A couple from Essex have claimed the secrecy of the family courts almost resulted in them losing their granddaughter to strangers.

Lee and Katrina Parker from Colchester said they were excluded from court proceedings and had an uphill struggle to eventually win custody.

Three months after India was born Lee and Katrina discovered by chance that Essex County Council had begun the process of having her put into care because of her mother’s mental health issues.

What angered them was that no one within the wider family had been approached first.

Katrina Parker, two-year-old India’s grandmother, said: “We were classed as not good enough and that it didn’t matter how many hoops we jumped through we were never going to be considered by the local authority as good enough to parent India.”

The couple applied for guardianship but it took three months before the local authority allowed them to be part of the court proceedings.

Lee Parker, India’s grandfather, said: “The whole time it’s felt like we’ve been fighting social services and the system when things really shouldn’t have been that way and it should have been what was best for India and where she needed to be.”

Katrina and Lee have seven children and six of them still live at home. Assessments by social workers raised concerns about their large family.

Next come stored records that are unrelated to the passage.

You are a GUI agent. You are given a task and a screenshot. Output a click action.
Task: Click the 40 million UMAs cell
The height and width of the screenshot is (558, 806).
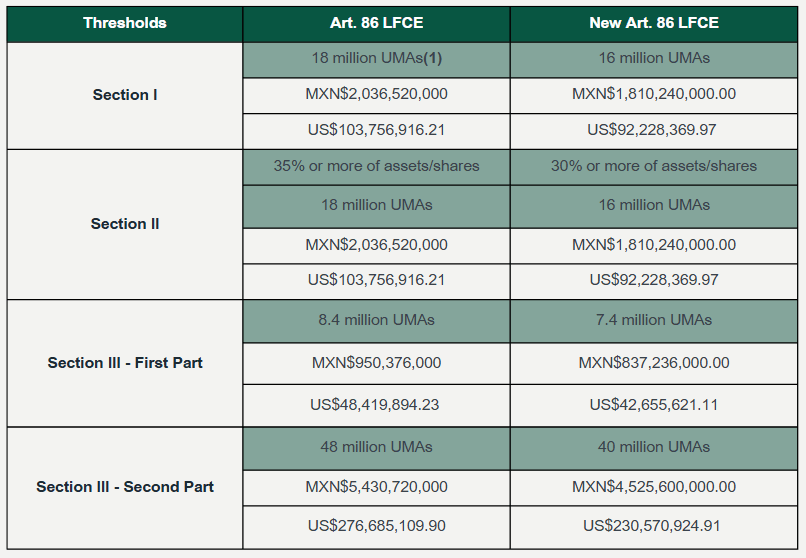click(x=654, y=447)
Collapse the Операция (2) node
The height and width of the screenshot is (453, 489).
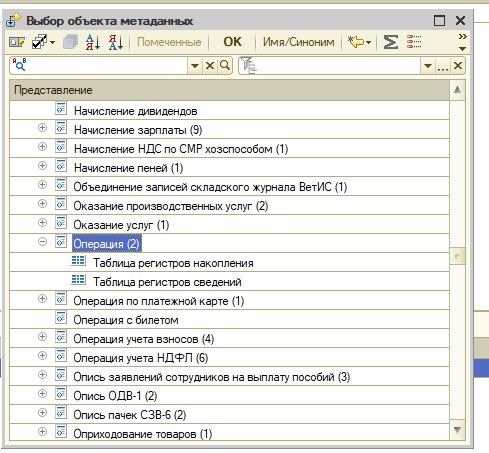42,241
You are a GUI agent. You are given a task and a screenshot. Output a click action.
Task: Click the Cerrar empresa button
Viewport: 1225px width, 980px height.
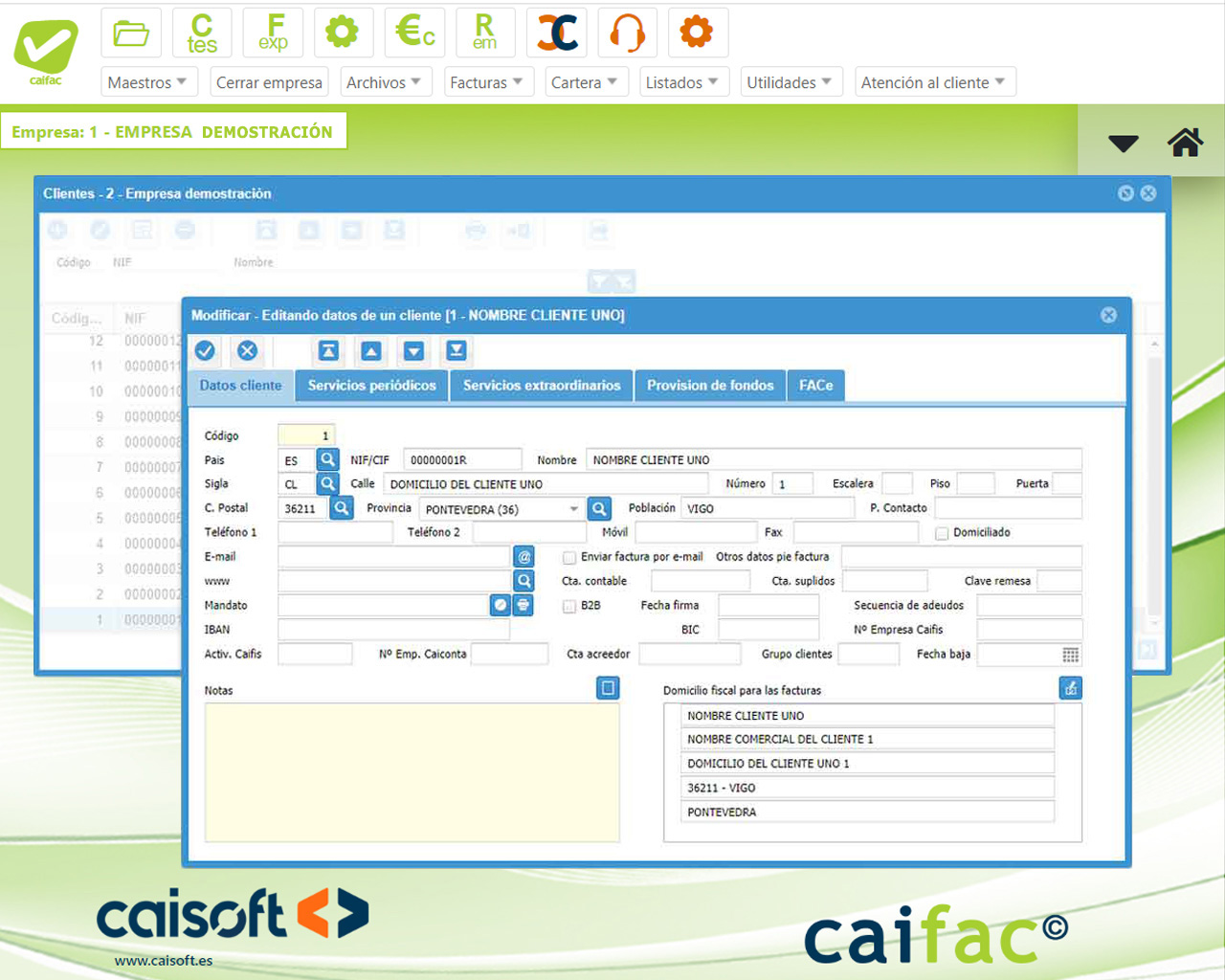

When India was 11 months old, they were told their application had been refused on the grounds of "chaotic and hectic living arrangements".

What they did not discover until 10 days later was that they had 14 days to appeal the decision.

They did not have long to put together their case and no longer had legal representation but they went ahead with their appeal and, after more months of meetings and court appearances, they were given custody of India.

In a statement Essex County Council said: “This case involved very complex and finely balanced decisions which took account of a range of professional advice.

"As the case progressed Essex County Council was able to change its position to support these grandparents but at all times the final decision was one to be taken by the courts.”